BEGIN EXCERPTED RECORDS
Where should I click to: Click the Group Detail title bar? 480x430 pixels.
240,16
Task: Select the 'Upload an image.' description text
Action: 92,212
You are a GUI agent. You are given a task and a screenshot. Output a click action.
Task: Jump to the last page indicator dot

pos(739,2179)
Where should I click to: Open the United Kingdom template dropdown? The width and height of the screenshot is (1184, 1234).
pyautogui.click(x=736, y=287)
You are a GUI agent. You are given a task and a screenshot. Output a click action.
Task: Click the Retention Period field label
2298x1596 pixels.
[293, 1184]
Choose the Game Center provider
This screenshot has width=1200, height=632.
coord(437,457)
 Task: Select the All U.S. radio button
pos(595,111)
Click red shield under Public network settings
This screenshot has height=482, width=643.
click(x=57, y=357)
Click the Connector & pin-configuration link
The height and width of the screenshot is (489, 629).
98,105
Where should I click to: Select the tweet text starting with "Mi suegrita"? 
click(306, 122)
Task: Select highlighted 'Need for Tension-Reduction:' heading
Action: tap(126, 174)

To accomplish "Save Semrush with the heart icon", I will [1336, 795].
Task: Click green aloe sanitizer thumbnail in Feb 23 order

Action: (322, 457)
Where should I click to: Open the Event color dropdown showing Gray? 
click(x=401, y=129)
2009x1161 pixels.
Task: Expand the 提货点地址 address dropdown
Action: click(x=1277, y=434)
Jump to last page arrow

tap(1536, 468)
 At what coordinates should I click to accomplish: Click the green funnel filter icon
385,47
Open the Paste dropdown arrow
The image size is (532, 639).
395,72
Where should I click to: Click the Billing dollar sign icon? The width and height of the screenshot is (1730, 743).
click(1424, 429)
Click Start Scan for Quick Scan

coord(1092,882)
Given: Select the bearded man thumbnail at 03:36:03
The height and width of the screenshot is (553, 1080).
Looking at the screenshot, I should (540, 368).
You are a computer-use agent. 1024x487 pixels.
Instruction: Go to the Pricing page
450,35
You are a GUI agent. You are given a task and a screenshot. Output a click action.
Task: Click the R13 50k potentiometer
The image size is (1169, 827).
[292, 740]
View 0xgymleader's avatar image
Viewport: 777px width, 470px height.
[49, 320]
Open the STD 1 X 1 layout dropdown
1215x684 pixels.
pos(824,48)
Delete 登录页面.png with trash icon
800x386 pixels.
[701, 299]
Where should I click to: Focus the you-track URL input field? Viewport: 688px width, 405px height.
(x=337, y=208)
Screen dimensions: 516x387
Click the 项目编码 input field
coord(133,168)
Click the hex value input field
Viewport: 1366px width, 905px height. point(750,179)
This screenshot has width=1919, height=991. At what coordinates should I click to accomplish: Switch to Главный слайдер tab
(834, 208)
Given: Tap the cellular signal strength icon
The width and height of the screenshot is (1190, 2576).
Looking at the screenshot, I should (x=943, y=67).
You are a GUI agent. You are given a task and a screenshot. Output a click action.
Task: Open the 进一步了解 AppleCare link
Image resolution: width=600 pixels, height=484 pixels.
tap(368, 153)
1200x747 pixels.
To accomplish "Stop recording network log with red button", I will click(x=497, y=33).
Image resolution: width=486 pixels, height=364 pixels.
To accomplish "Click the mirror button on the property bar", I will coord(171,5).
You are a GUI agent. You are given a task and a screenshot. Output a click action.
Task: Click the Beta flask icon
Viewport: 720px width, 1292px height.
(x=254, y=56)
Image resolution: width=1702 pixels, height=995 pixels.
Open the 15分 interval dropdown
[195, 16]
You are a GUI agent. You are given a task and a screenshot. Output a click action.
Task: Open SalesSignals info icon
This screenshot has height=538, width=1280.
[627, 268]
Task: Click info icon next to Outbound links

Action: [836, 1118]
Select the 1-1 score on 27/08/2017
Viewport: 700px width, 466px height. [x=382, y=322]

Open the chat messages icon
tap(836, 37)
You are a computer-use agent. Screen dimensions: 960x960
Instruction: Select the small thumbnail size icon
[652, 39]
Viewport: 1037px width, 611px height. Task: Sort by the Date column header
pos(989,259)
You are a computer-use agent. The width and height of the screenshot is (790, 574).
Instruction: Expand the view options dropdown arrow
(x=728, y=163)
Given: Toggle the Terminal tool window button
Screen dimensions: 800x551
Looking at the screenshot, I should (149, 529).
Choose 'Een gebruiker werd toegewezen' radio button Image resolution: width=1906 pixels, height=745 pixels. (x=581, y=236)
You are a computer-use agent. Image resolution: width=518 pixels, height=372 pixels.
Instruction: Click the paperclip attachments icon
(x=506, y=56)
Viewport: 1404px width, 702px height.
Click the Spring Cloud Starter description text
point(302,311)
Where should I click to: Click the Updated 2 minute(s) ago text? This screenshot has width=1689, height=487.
END EXCERPTED RECORDS
=== WHAT YOU WILL DO ===
In the records above, find the line with "Where should I click to: Focus"; write out exactly that line and each one after it, stopping after the line with "1200x747 pixels.".

=== RESPONSE ===
Where should I click to: Focus the you-track URL input field? Viewport: 688px width, 405px height.
(x=337, y=208)
Screen dimensions: 516x387
Click the 项目编码 input field
coord(133,168)
Click the hex value input field
Viewport: 1366px width, 905px height. point(750,179)
This screenshot has width=1919, height=991. At what coordinates should I click to accomplish: Switch to Главный слайдер tab
(834, 208)
Given: Tap the cellular signal strength icon
The width and height of the screenshot is (1190, 2576).
Looking at the screenshot, I should (x=943, y=67).
You are a GUI agent. You are given a task and a screenshot. Output a click action.
Task: Open the 进一步了解 AppleCare link
Image resolution: width=600 pixels, height=484 pixels.
tap(368, 153)
1200x747 pixels.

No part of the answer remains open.